Mitral valve replacement: Long-term results, with particular reference to changes in pulmonary vascular resistance

AUTOR(ES)
RESUMO

The first 16 patients to have mitral valve replacement with the Starr-Edwards prosthesis at St. Bartholomew's Hospital, London, were reviewed from one to three years after operation. These patients had presented with serious mitral valve disease and there was a high incidence of severe dyspnoea and persistent congestive failure before operation. There were four operative deaths, and two survivors had poor results due to regurgitation alongside the prosthesis. The remaining 10 patients showed considerable improvement. Although no diuretics were given after operation there was little dyspnoea and congestive failure resolved. Anticoagulant therapy is given after operation, and there have been few embolic incidents.
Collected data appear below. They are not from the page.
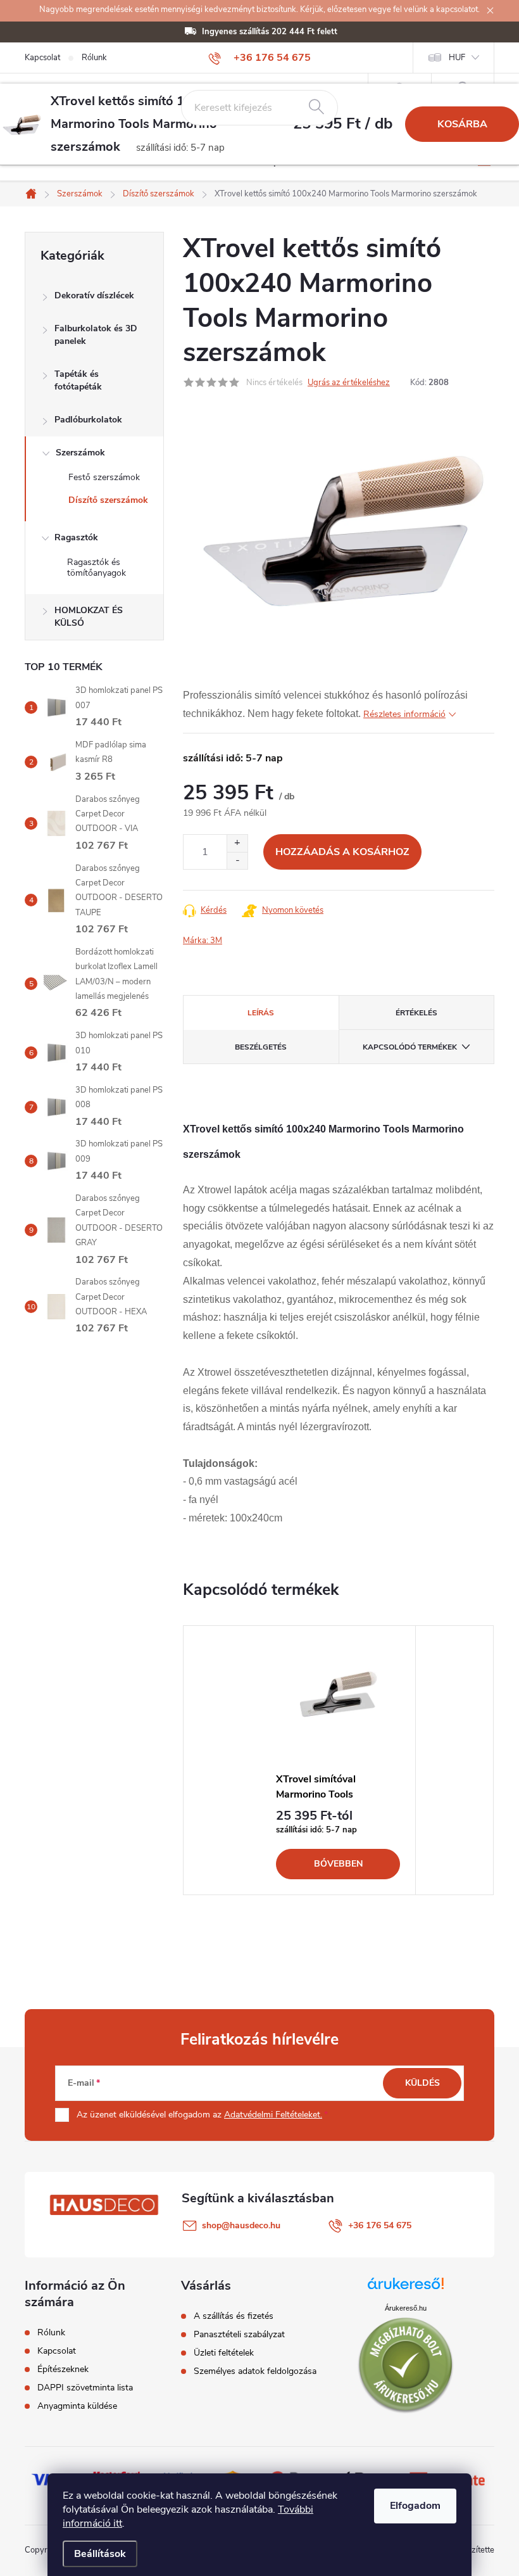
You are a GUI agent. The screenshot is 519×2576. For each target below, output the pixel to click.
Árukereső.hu (406, 2308)
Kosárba (462, 124)
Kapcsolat (42, 57)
The pulmonary vascular resistance was raised to between 6 and 11 units before operation in six patients. There was no undue mortality in this group, and post-operative cardiac catheterization showed a considerable fall in resistance and an increase in cardiac output, suggesting resolution of the pulmonary vascular obstruction. Tricuspid incompetence in these patients disappeared post-operatively. We conclude that mitral valve replacement can restore a patient severely disabled by mitral valve disease to a nearly normal life. We do not regard pulmonary hypertension as a contraindication to operation.